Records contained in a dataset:
=-=-=-=-=

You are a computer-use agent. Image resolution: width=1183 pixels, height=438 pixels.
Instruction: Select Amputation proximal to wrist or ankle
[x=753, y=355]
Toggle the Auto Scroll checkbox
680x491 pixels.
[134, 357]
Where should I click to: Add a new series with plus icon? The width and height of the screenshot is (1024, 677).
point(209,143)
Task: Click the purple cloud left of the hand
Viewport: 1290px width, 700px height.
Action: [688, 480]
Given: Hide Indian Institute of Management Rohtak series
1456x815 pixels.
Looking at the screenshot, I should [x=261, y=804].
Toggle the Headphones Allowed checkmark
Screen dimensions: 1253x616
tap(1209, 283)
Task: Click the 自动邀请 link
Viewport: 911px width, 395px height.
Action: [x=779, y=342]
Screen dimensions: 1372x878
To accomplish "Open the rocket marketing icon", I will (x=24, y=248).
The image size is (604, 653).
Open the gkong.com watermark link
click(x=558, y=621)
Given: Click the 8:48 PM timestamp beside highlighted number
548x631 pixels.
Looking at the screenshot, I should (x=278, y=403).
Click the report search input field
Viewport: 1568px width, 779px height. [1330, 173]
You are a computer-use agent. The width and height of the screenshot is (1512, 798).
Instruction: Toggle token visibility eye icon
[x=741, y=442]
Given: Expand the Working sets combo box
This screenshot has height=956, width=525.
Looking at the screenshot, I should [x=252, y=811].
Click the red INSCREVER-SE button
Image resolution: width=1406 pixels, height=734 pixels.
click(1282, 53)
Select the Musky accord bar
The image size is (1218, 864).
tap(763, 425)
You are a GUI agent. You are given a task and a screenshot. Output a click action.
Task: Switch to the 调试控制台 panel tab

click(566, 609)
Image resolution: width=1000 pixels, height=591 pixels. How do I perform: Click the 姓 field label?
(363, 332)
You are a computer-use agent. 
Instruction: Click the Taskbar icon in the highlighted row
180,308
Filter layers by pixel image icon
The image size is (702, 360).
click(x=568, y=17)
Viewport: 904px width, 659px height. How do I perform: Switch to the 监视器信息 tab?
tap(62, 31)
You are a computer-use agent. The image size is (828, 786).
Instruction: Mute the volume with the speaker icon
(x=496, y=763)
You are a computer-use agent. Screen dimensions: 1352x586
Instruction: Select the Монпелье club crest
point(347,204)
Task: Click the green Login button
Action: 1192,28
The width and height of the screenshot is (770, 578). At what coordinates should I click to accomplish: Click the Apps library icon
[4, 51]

=-=-=-=-=

- _INSTRUCTIONS TO FOLLOW_
Restate the records exactly. Leave nothing out.

- _REPLY TO THE EXERCISE_
You are a computer-use agent. Image resolution: width=1183 pixels, height=438 pixels.
Instruction: Select Amputation proximal to wrist or ankle
[x=753, y=355]
Toggle the Auto Scroll checkbox
680x491 pixels.
[134, 357]
Where should I click to: Add a new series with plus icon? The width and height of the screenshot is (1024, 677).
point(209,143)
Task: Click the purple cloud left of the hand
Viewport: 1290px width, 700px height.
Action: [688, 480]
Given: Hide Indian Institute of Management Rohtak series
1456x815 pixels.
Looking at the screenshot, I should [x=261, y=804].
Toggle the Headphones Allowed checkmark
Screen dimensions: 1253x616
tap(1209, 283)
Task: Click the 自动邀请 link
Viewport: 911px width, 395px height.
Action: [x=779, y=342]
Screen dimensions: 1372x878
To accomplish "Open the rocket marketing icon", I will (x=24, y=248).
The image size is (604, 653).
Open the gkong.com watermark link
click(x=558, y=621)
Given: Click the 8:48 PM timestamp beside highlighted number
548x631 pixels.
Looking at the screenshot, I should (x=278, y=403).
Click the report search input field
Viewport: 1568px width, 779px height. [1330, 173]
You are a computer-use agent. The width and height of the screenshot is (1512, 798).
Instruction: Toggle token visibility eye icon
[x=741, y=442]
Given: Expand the Working sets combo box
This screenshot has height=956, width=525.
Looking at the screenshot, I should [x=252, y=811].
Click the red INSCREVER-SE button
Image resolution: width=1406 pixels, height=734 pixels.
click(1282, 53)
Select the Musky accord bar
The image size is (1218, 864).
tap(763, 425)
You are a GUI agent. You are given a task and a screenshot. Output a click action.
Task: Switch to the 调试控制台 panel tab

click(566, 609)
Image resolution: width=1000 pixels, height=591 pixels. How do I perform: Click the 姓 field label?
(363, 332)
You are a computer-use agent. 
Instruction: Click the Taskbar icon in the highlighted row
180,308
Filter layers by pixel image icon
The image size is (702, 360).
click(x=568, y=17)
Viewport: 904px width, 659px height. How do I perform: Switch to the 监视器信息 tab?
tap(62, 31)
You are a computer-use agent. The image size is (828, 786).
Instruction: Mute the volume with the speaker icon
(x=496, y=763)
You are a computer-use agent. Screen dimensions: 1352x586
Instruction: Select the Монпелье club crest
point(347,204)
Task: Click the green Login button
Action: 1192,28
The width and height of the screenshot is (770, 578). At what coordinates should I click to accomplish: Click the Apps library icon
[4, 51]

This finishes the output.